THE OLD CONJURORS AND THE NEW.

As there are few better tests of the general health of an individual than in the things he imagines to be injurious to him, so there is no surer evidence of the delicate condition of a State than in the character of those who are assumed to be dangerous to it. Now, after all that has been said of Rome and the corruptions of Roman government, I do not know anything so decidedly damnatory as the fact, to which allusion was lately made in Parliament, that the Papal Government had ordered Mr Home, the spiritualist, to quit the city and the States of his Holiness, and not to return to them.

In what condition, I would ask, must a country be when such a man is regarded as dangerous? and in what aspect of his character does the danger consist?

Do we want ghosts or spirits to reveal to us any more of the iniquities of that State than we already know? Is there a detail of its corrupt administration that the press of Europe has not spread broadcast over the world? What could Mr Home and all his spirits tell us of peculation, theft, subornation, bigotry, and oppression, that the least observant traveller has not brought home with him?

And then, as to the man himself, how puerile it is to give him this importance! The solitary bit of cleverness about him is his statement that he has no control whatever over the spirits that attend him. Asking him not to summon them, is pretty like asking Mr Windham not to send for his creditors. They come pretty much as they like, and probably their visits are about equally profitable.

In this respect Home belongs to a very low order of his art. When Bosco promises to make a bouquet out of a mouse-trap, or Houdin engages to concoct a batter-pudding in your hat, each keeps his word. There is no subterfuge about the temper the spirits may happen to be in, or of their willingness or unwillingness to present themselves. The thing is done, and we see it—or we think we see it, which comes much to the same.

With this provision of escape Mr Home secures himself against all failure. Should, for instance, the audience prove to be of a more discriminating and observant character than he liked or anticipated, and the exhibition in consequence be rendered critical, all he had to do was, to aver that the spirits would not come; it was no breakdown on his part Homer was sulky, or Dante was hipped, or Lord Bacon was indisposed to meet company, and there was the end of it. You were invited to meet celebrities, but it was theirs to say if they would present themselves.
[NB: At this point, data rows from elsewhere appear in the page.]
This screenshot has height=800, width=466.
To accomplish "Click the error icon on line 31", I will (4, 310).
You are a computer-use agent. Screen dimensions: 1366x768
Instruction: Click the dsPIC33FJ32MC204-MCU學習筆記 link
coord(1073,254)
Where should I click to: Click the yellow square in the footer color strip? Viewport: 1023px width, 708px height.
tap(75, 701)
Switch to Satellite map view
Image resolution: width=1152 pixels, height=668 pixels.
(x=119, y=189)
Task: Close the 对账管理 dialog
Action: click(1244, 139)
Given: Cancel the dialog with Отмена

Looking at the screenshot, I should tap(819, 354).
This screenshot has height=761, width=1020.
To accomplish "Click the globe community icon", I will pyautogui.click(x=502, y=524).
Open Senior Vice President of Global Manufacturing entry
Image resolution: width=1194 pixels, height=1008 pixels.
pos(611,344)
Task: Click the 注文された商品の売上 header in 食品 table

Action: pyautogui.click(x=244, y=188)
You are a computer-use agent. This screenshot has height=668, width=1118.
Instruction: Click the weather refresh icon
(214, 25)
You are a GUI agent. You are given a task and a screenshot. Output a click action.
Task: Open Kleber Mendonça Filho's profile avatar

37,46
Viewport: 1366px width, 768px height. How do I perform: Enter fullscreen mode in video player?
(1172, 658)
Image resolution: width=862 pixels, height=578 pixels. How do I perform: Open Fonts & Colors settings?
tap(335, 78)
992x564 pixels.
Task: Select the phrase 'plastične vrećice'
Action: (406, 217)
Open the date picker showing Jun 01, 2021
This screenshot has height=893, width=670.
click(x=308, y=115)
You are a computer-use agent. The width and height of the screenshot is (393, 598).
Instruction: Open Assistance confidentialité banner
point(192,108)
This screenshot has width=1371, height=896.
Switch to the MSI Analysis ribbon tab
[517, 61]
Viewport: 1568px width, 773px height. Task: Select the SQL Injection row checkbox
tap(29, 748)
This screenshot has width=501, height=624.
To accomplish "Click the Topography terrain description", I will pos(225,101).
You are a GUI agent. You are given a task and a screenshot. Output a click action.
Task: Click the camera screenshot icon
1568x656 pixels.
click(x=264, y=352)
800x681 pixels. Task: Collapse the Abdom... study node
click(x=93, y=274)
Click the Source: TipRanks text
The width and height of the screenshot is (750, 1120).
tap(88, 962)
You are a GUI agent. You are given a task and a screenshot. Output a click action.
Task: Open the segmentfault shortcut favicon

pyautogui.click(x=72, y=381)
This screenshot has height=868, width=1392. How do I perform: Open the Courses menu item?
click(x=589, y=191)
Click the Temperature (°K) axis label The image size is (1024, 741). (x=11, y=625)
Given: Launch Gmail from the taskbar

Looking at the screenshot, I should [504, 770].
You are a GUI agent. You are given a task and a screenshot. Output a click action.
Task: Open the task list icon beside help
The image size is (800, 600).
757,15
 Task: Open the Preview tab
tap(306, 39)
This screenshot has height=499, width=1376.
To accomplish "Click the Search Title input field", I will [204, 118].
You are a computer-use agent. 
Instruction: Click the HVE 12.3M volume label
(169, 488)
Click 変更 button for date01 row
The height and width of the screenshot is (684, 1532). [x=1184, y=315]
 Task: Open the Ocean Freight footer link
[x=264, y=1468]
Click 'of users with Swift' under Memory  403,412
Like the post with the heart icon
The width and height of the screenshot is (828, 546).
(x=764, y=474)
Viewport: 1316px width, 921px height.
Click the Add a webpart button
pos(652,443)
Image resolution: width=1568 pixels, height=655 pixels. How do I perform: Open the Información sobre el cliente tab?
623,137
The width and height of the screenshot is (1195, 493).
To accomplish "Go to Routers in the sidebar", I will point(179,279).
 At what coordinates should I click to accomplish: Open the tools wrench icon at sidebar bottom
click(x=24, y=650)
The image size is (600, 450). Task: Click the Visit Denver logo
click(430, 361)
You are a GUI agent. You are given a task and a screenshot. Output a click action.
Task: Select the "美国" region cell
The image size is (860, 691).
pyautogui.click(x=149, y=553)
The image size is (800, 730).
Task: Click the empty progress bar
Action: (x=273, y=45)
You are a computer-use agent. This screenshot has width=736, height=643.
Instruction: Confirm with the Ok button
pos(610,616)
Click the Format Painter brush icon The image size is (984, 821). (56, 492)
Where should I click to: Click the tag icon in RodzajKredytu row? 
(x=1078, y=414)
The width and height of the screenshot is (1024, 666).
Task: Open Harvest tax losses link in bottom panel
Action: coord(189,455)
On the other hand, when the proper element of credulity offered—when the seance was comprised of the select few, emotional, sensitive, and hysterical as they ought to be—when the nervous lady sat beside the timid gentleman, and neuralgia confronted confirmed dyspepsia—the artist could afford to be daring, and might venture on flights that astounded even himself. What limit is there, besides, to contagional sympathy? Look at the crowded theatre, with its many-minded spectators, and see how one impulse, communicated occasionally by a hireling, will set the whole mass in a ferment of enthusiastic delight. Mark, too, how the smile, that plays like an eddy on a lake, deepens into a laugh, and is caught up by another and another, till the whole storm breaks out in a hearty ocean of merriment. These, if you like, are spirits; but the great masters of them are not men like Mr Home—they have ever been, and still are, of a very different order. Shakespeare and Moliere and Cervantes knew something of the mode to summon these imps, and could make them come at their bidding besides.

Was it—to come back to what I started with—was it in any spirit of rivalry that the Papal Government drove Mr Home out of Home? Was it that, assuming to have a monopoly in the wares he dealt in, they would not stand a contraband trade? If so, their ground is at least defensible; for what chance of attraction would there be for the winking Virgin in competition with him who could "make a young lady ascend to the ceiling, and come slowly down like a parachute!"—a spiritual fact I have heard from witnesses who really, so far as character went, might challenge any incredulity.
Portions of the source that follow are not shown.